Caprara


Antico borgo medioevale, situato alle
falde di Monte Sole, di cui si trovano citazioni nel catasto gregoriano già
nella seconda metà dell’800, è stato per oltre un millennio sede di una
piccola ma importante comunità tanto da essere stato fino al 1882 la sede
comunale del territorio, quando
a seguito dello sviluppo della ferrovia il fondovalle acquisì maggiore
importanza. Comunque ancora durante la seconda guerra mondiale gran parte
della popolazione del Comune di Marzabotto risiedeva sul crinale alle spalle
del fiume Reno
e lungo le sue pendici. In quel periodo a
Caprara esisteva un piccolo gruppo di abitazioni abitate da
tredici famiglie di contadini, c’era pure
un’osteria, una rivendita di sale e tabacchi: ora di tutte queste
costruzioni restano poche tracce di stalle, cucine, cantine e abitazioni.

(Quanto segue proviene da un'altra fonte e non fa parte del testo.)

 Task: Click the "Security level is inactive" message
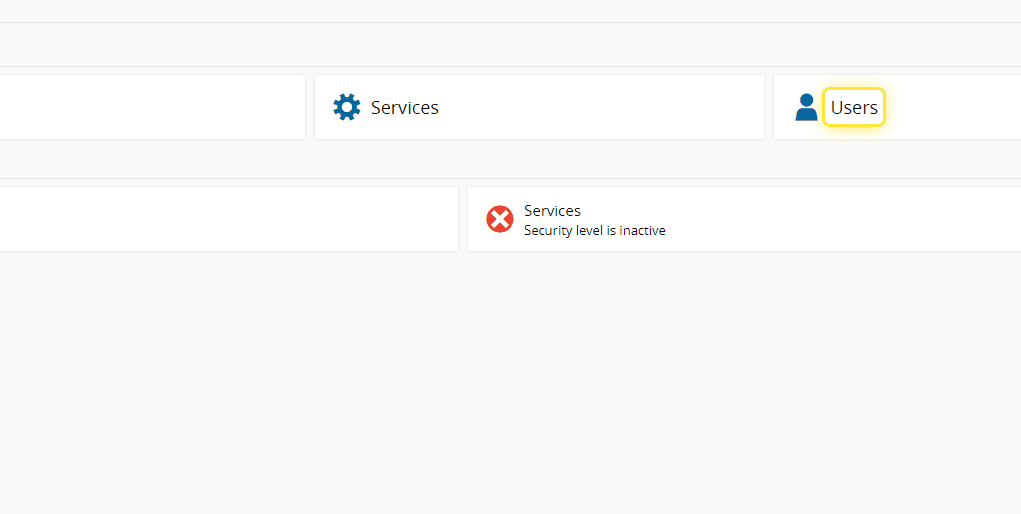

Il 29 settembre 1944 la gente che abitava a Caprara ed alcune persone che
vivevano nei pressi vennero rinchiuse dai soldati tedeschi nella cucina di
una casa dei contadini e uccise con bombe a mano lanciate da una finestra:
65 morti.
Racconta Gilberto Fabbri: “ Alle quindici … arrivarono tre nazisti … ci
ingiunsero di uscire dal ricovero e ci stiparono tutti nella cucina nella
casa di Caprara, di cui sbarrarono le porte lasciando aperta solo la
finestra, attraverso la quale, subito dopo, scagliarono quattro bombe a mano
di quelle col manico e una grossa granata di colore rosso. L’esplosione fu
tremenda e coprì il grande urlo di tutti, poi un fumo denso si stese sui
cadaveri dilaniati. Un acuto dolore mi tormentava alle gambe,
ma riuscii egualmente a saltare dalla finestra e
nascondermi in mezzo a un cespuglio, distante tre o quattro metri. Vidi i
tre nazisti aprire la porta della casa e piazzare una mitraglia. Volsi il
capo inorridito e dall’altra parte mi apparvero due donne che scappavano
affannosamente attraverso il campo. Sentii degli spari e le due donne
caddero una breve distanza dall’altra. Dopo circa un quarto d’ora, sempre
rintanato nel cespuglio, vicinissimi a me furono sparati molti colpi e
raffiche che si confusero con le urla strazianti delle donne e dei bambini
ancora vivi nella cucina. Poi fu il silenzio.”